▶ _Study questions_:
• 1. From the article below about the Decor for the Poor startup, list the companies it names as having signed contracts with the firm.
• 2. Go on with the article below about the Decor for the Poor startup, picking up after its final sentence.

A new interior design firm burst on the scene in 2020, specializing in helping executives avoid the eyesore of junior employees’ desolate apartments on Zoom calls.

The Manhattan-based startup, “Decor for the Poor”, was born out of necessity. Founder Ricardo Masterson worked as a VP of Human Resources for Amazon when he stumbled upon a common problem. During the beginning of the Pandemic, Masterson held countless Zoom calls with junior level employees for company orientations.

“I would be on a call with 20 or so new hires, fresh out of college, and at least 18 of them would be calling from what looked like a crack house,” Masterson said.

That’s when it hit him.

He promptly quit his job and started Decor for the Poor in June of 2020. He signed contracts with Amazon, Target, Wells Fargo, and several other companies to furnish one wall in the homes of poor junior employees.

“We give each junior employee a fresh coat of paint on one section of the wall in the room they take video calls from,” Masterson explained. “We’ll also hang a nice piece of art on the wall so they can at least pretend to be cultured, and add some plants and a lamp not purchased from Goodwill for $5.”

▶ _Records provided_:
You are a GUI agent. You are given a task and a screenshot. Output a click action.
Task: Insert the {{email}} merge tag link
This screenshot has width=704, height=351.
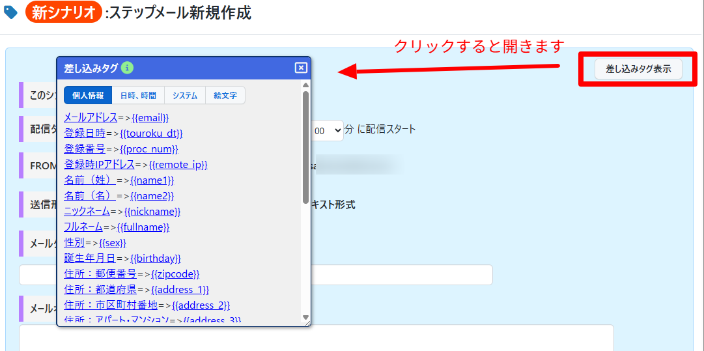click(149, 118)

--

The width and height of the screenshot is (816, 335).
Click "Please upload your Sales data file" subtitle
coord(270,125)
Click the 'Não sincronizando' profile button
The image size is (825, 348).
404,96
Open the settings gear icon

▶ _Your written answers_:
• 1. Amazon, Target, Wells Fargo

• 2.
The concept has taken the corporate world by storm, with venture capital funds clamoring to get into the $50 million Series A funding.

The service has been worth every penny for corporate executives, who spend an average of about $9,000 furnishing each employee’s “Zoom Zone”.

“We could pay those employees the money we spend on this service, but they would likely just blow it all on student loan payments and out-of-pocket medical expenses, and we’d be back to square one,” said loyal customer Steve Jones, VP of Union Suppression at Bank of America.